PASSAGE GIVEN —
>> begin

A bounding box is understood to mean an object frame. This object frame in particular takes the form of a rectangle which encloses the ascertained foreign object. The definition of the bounding box takes place in image data in a native measurement space of the image sensor. For example, the bounding box is defined in a two-dimensional image space, on the basis of a foreign object detected by means of a 2D camera. In an advantageous method step, a foreign object is detected in the native measurement space of the image sensor.
In addition, according to an example embodiment of the present invention, the predicted trajectory is defined in image data in a native measurement space of the image sensor, for example in the case of a 2D camera in a two-dimensional image space. The trajectory is ascertained, for example, on the basis of an expected driving trajectory of the ego vehicle (possibly plus the width of the ego vehicle). In an alternative embodiment, the trajectory is ascertained by means of a projection of the driving corridor of the ego vehicle into the 2D camera plane predicted, for example, with the aid of a vehicle model.
In an alternative development of the present invention, in the method, the second relevance of the foreign object is ascertained, taking into account a geometric variable between a bounding box assigned to the foreign object and the predicted trajectory of the ego vehicle.

>> end

Entries from a collection
>> begin

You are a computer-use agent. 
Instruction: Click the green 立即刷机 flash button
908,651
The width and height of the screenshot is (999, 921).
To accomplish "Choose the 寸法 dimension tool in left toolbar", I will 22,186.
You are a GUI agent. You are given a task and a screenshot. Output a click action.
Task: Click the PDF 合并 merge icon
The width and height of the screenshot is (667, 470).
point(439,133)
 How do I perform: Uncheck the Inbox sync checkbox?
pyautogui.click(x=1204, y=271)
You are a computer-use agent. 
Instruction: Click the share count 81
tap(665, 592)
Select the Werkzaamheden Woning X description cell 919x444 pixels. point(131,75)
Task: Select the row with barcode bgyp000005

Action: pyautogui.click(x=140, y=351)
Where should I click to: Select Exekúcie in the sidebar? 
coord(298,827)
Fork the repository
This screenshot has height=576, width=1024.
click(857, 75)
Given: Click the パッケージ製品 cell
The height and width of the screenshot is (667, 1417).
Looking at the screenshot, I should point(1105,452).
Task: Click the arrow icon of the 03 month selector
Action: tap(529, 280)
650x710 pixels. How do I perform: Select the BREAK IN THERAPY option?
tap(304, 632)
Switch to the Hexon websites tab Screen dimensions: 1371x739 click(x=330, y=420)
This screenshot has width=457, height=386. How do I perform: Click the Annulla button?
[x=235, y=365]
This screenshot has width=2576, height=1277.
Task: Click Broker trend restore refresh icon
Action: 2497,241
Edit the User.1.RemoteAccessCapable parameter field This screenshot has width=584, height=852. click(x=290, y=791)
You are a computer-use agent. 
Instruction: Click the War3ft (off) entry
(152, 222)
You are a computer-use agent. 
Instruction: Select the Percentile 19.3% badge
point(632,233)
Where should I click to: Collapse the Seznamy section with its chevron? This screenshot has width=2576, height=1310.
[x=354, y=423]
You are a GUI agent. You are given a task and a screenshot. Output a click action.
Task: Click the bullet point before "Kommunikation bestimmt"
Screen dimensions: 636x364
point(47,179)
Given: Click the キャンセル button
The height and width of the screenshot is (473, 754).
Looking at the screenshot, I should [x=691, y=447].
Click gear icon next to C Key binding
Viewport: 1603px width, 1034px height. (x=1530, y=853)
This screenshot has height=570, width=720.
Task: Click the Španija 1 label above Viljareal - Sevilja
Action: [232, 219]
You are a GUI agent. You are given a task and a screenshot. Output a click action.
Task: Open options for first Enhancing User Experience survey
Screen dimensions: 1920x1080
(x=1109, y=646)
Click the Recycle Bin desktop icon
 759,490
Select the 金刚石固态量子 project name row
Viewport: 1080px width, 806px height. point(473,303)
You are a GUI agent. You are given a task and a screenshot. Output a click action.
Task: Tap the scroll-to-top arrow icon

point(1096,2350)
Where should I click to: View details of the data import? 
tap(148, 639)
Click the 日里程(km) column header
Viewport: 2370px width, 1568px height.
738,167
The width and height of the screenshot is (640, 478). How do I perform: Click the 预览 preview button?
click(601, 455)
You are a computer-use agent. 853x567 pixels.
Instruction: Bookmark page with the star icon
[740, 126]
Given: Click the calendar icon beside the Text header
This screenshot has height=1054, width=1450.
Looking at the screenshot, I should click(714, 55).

>> end

TASKS FOR THIS EXERCISE —
A. Retype the part of the passage about bounding boxes that opens with the words containing "In addition, according" and closes with "the ego vehicle.".
B. Starting at the beginning of the entries and ending with the line that contains "Action: pyautogui.click(x=140, y=351)", write out those lines again, requests included. Multiply every coordinate in the answers by 1.4 and round each result to a whole number, with halves rounded up, and give only those lines.
The passage about bounding boxes and the entries come from separate sources.

ANSWER LIST —
A.
In addition, according to an example embodiment of the present invention, the predicted trajectory is defined in image data in a native measurement space of the image sensor, for example in the case of a 2D camera in a two-dimensional image space. The trajectory is ascertained, for example, on the basis of an expected driving trajectory of the ego vehicle (possibly plus the width of the ego vehicle). In an alternative embodiment, the trajectory is ascertained by means of a projection of the driving corridor of the ego vehicle into the 2D camera plane predicted, for example, with the aid of a vehicle model.
In an alternative development of the present invention, in the method, the second relevance of the foreign object is ascertained, taking into account a geometric variable between a bounding box assigned to the foreign object and the predicted trajectory of the ego vehicle.

B.
You are a computer-use agent. 
Instruction: Click the green 立即刷机 flash button
1271,911
The width and height of the screenshot is (999, 921).
To accomplish "Choose the 寸法 dimension tool in left toolbar", I will 31,260.
You are a GUI agent. You are given a task and a screenshot. Output a click action.
Task: Click the PDF 合并 merge icon
The width and height of the screenshot is (667, 470).
point(615,186)
 How do I perform: Uncheck the Inbox sync checkbox?
pyautogui.click(x=1686, y=379)
You are a computer-use agent. 
Instruction: Click the share count 81
tap(931, 829)
Select the Werkzaamheden Woning X description cell 919x444 pixels. point(183,105)
Task: Select the row with barcode bgyp000005

Action: pyautogui.click(x=196, y=491)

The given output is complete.